WORK TO DO
Rewrite every line of the material below in full. Keep each line's text as it is, but scale each coordinate by 2.25 and round to whole numbers, with halves rounding up.

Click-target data
** start **

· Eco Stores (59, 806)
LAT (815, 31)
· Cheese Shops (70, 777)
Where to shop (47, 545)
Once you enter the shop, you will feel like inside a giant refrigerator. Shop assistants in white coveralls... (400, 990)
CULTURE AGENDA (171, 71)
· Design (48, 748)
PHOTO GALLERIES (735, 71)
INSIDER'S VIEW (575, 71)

** end **

SOLVED EXERCISE
· Eco Stores (133, 1814)
LAT (1834, 70)
· Cheese Shops (158, 1748)
Where to shop (106, 1226)
Once you enter the shop, you will feel like inside a giant refrigerator. Shop assistants in white coveralls... (900, 2228)
CULTURE AGENDA (385, 160)
· Design (108, 1683)
PHOTO GALLERIES (1654, 160)
INSIDER'S VIEW (1294, 160)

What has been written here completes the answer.